══ Raw data ══
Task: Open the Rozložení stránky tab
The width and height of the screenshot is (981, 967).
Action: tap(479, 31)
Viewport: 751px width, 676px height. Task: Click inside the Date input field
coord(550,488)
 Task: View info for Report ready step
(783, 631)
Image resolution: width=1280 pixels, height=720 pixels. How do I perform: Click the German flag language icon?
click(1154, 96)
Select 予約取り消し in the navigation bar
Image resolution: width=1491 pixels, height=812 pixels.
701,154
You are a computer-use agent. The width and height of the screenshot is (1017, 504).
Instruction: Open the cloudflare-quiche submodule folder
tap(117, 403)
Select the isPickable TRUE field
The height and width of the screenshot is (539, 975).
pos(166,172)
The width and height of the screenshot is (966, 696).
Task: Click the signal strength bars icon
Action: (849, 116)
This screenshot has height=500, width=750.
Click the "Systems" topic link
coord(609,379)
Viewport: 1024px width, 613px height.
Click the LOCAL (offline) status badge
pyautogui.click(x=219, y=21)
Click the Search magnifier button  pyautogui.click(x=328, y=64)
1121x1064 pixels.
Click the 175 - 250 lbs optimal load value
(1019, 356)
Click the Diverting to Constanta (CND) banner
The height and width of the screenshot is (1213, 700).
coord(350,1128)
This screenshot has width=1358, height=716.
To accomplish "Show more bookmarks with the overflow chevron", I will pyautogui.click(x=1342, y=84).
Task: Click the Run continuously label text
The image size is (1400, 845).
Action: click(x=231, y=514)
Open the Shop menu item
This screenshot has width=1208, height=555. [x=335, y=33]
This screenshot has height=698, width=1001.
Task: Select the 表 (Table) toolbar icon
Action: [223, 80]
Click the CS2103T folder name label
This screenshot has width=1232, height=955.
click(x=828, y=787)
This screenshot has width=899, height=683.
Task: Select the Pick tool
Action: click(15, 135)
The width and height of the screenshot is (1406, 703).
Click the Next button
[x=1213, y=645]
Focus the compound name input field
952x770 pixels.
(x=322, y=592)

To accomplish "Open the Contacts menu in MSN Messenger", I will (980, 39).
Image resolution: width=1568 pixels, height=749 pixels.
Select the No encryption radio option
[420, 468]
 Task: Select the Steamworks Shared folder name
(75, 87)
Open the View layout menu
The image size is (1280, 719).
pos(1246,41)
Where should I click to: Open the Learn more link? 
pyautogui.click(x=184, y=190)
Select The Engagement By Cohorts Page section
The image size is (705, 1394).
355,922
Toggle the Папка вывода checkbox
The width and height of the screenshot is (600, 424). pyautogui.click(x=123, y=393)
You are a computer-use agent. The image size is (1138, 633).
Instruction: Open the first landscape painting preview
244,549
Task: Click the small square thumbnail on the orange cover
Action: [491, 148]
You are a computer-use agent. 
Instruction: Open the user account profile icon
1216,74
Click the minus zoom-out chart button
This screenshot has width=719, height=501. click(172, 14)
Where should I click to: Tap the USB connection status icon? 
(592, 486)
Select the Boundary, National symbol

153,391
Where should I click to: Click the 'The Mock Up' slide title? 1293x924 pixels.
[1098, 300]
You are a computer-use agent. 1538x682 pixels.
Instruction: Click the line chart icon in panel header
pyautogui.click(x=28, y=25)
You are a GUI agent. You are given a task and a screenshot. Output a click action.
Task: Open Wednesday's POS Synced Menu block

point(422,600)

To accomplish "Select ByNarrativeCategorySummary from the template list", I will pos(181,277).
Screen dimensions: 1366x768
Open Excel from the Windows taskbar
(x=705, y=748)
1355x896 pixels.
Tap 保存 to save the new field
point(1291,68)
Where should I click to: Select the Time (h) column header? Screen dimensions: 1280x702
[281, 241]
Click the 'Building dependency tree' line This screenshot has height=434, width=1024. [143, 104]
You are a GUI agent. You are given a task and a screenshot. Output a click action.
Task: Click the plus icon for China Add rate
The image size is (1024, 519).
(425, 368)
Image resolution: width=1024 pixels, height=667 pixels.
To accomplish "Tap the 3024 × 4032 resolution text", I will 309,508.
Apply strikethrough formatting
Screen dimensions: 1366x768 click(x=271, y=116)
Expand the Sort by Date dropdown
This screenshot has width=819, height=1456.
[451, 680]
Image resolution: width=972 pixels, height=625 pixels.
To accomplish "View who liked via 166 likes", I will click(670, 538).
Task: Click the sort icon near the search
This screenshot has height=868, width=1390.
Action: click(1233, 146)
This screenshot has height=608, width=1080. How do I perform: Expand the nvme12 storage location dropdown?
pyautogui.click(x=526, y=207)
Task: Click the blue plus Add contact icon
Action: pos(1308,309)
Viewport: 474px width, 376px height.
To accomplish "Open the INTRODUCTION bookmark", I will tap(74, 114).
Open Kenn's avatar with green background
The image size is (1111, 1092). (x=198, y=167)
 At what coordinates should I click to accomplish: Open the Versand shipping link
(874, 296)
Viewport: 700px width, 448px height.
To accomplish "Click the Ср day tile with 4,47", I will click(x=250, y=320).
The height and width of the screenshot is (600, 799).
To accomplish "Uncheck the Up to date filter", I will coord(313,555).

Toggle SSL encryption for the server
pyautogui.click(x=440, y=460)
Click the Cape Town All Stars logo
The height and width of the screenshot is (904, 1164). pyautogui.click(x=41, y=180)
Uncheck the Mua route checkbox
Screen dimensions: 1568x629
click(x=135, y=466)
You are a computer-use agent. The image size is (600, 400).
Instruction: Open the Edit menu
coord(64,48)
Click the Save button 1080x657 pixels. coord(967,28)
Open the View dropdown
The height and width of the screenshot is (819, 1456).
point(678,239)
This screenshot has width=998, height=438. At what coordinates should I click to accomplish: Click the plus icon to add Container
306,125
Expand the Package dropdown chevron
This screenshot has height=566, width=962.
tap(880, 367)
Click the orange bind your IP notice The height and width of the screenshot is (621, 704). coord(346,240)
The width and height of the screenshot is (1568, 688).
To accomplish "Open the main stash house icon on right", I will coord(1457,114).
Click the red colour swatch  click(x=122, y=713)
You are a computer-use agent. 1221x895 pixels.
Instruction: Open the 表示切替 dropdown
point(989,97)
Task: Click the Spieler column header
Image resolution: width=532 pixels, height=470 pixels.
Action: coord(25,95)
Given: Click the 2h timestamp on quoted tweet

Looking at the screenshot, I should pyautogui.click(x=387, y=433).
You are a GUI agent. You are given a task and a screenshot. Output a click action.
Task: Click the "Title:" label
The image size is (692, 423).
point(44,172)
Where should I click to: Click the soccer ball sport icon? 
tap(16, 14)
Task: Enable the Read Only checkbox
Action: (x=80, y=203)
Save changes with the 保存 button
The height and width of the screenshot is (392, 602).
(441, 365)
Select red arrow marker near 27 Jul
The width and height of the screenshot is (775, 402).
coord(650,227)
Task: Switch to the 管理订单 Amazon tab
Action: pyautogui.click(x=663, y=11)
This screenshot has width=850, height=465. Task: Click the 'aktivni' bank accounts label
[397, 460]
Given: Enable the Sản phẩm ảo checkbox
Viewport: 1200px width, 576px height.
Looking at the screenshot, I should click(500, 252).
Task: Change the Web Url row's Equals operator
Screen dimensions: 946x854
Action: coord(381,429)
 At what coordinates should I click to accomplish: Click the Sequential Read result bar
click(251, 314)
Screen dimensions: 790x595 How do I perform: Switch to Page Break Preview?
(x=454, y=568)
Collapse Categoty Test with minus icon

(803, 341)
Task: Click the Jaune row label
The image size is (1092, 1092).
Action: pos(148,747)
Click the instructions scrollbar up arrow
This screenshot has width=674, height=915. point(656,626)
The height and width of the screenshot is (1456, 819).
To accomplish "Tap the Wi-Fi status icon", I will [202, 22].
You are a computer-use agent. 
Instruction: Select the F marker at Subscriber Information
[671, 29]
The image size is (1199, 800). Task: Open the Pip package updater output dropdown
═══
What you have to do:
Set down, exactly as they appear, the lines above from the first one to the line that holds "Click the CS2103T folder name label", both included, please, and no others.

Written answer:
Task: Open the Rozložení stránky tab
The width and height of the screenshot is (981, 967).
Action: tap(479, 31)
Viewport: 751px width, 676px height. Task: Click inside the Date input field
coord(550,488)
 Task: View info for Report ready step
(783, 631)
Image resolution: width=1280 pixels, height=720 pixels. How do I perform: Click the German flag language icon?
click(1154, 96)
Select 予約取り消し in the navigation bar
Image resolution: width=1491 pixels, height=812 pixels.
701,154
You are a computer-use agent. The width and height of the screenshot is (1017, 504).
Instruction: Open the cloudflare-quiche submodule folder
tap(117, 403)
Select the isPickable TRUE field
The height and width of the screenshot is (539, 975).
pos(166,172)
The width and height of the screenshot is (966, 696).
Task: Click the signal strength bars icon
Action: (849, 116)
This screenshot has height=500, width=750.
Click the "Systems" topic link
coord(609,379)
Viewport: 1024px width, 613px height.
Click the LOCAL (offline) status badge
pyautogui.click(x=219, y=21)
Click the Search magnifier button  pyautogui.click(x=328, y=64)
1121x1064 pixels.
Click the 175 - 250 lbs optimal load value
(1019, 356)
Click the Diverting to Constanta (CND) banner
The height and width of the screenshot is (1213, 700).
coord(350,1128)
This screenshot has width=1358, height=716.
To accomplish "Show more bookmarks with the overflow chevron", I will pyautogui.click(x=1342, y=84).
Task: Click the Run continuously label text
The image size is (1400, 845).
Action: click(x=231, y=514)
Open the Shop menu item
This screenshot has width=1208, height=555. [x=335, y=33]
This screenshot has height=698, width=1001.
Task: Select the 表 (Table) toolbar icon
Action: [223, 80]
Click the CS2103T folder name label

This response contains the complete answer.